There’s a lot of hype around “AI” these days (put in quotes intentionally), but let’s be clear: what most people are calling AI today are really just large language models (LLMs) – extremely clever systems that predict the next word in a sequence, playing a wonderful, impressive game of “guess the next word.” They are not sentient, they are not autonomous problem-solvers, and we are still far from anything resembling true AGI. As Ray Kurzweil notes in my well-thumbed copy of The Singularity, “Artificial intelligence will reach human levels by around 2029. Follow that out to the singularity, and machine intelligence will be infinitely more powerful than human intelligence.” We are nowhere near that today – what we have is a powerful tool that amplifies expertise, not a replacement for it.

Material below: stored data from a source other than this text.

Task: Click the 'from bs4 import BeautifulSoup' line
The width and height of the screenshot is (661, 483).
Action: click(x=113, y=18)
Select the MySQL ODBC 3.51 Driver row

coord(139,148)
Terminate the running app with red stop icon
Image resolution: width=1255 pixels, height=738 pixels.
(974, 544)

Put simply: LLMs work best when you already know the answer. They excel at completing solutions you’ve already envisioned, polishing drafts, organizing ideas, or scaling work – but they do not replace the experience, strategy, intuition, or critical thinking that comes from years of doing the work. When drafting website copy, for example, you still need to define your audience, your brand voice, your messaging, and your overall strategy. The model can help phrase it – but it can’t know your business goals, your customer base, or the intent behind your decisions.

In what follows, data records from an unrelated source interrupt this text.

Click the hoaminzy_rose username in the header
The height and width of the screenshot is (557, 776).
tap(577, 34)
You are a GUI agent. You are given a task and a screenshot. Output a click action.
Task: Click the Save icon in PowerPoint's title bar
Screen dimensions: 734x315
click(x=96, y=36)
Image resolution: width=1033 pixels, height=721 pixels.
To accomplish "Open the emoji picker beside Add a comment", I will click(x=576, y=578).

Buzzwords Don’t Replace Experience
Having been in tech for decades, I’ve seen this pattern repeat itself over and over. Every “disruptive” idea comes with hype, and every hype cycle leaves behind both spectacular failures and surprisingly useful tools – and sometimes entire paradigm shifts in how society operates.
- Dot-com boom: Overnight fortunes promised, ended with a massive crash – but laid the foundation for the internet giants we rely on today.
- Blockchain & Crypto: Revolutionized money, mostly led to speculation and scams – yet gave us secure, decentralized transaction frameworks.
- NFTs: Marketed as the future of art ownership, largely hype-driven – but introduced experiments in digital property and marketplaces.
- Metaverse: Touted as the next frontier of digital interaction, initially fragmented and overhyped – but sparked real innovation in virtual experiences, gaming, and immersive collaboration.
- Cloud Computing: Promised scalable, cost-effective infrastructure – and delivered – but also fueled the rise of “SaaS everything,” some of which became overcomplicated and low-value.
The lesson is consistent: technology alone doesn’t produce results. Strategy, expertise, and skill are what turn potential into meaningful outcomes – and LLMs are no exception.
LLMs Are Tools, Not Magic
These models are extremely useful assistants, but they aren’t independent creators. The businesses that get the most out of LLMs are the ones where human expertise guides the tool:
- They accelerate work without replacing understanding.
- They organize and polish ideas without deciding which ideas make sense.
- They suggest possibilities without determining which ones align with business goals.
Relying solely on an LLM is like hiring a brilliant assistant and then leaving them unsupervised – the results might exist, but they won’t be exceptional.
This Applies to Your Website and Digital Marketing
For websites and online strategy, LLMs can help draft content, generate meta descriptions, and assist with copywriting – but they cannot solve real user problems, respond to feedback in clever ways, or capture the nuance of your brand and audience. They can apply generalized rules to UX and UI, but they cannot intuitively understand your customers without careful direction, guardrails, and human expertise. The real power comes from combining professional experience with the speed and pattern recognition of these tools – turning potential into results that actually resonate.
Need Help?
If you’re trying to figure out where AI tools actually fit into your website or marketing – and where they don’t – that’s a useful conversation to have. Reach out anytime.
Research
Only 6% of companies qualify as AI high performers – defined as those attributing meaningful EBIT impact to AI use. The majority are using AI tools without seeing measurable business results. High performers share one common trait: they redesign workflows around AI rather than layering it on top of existing processes.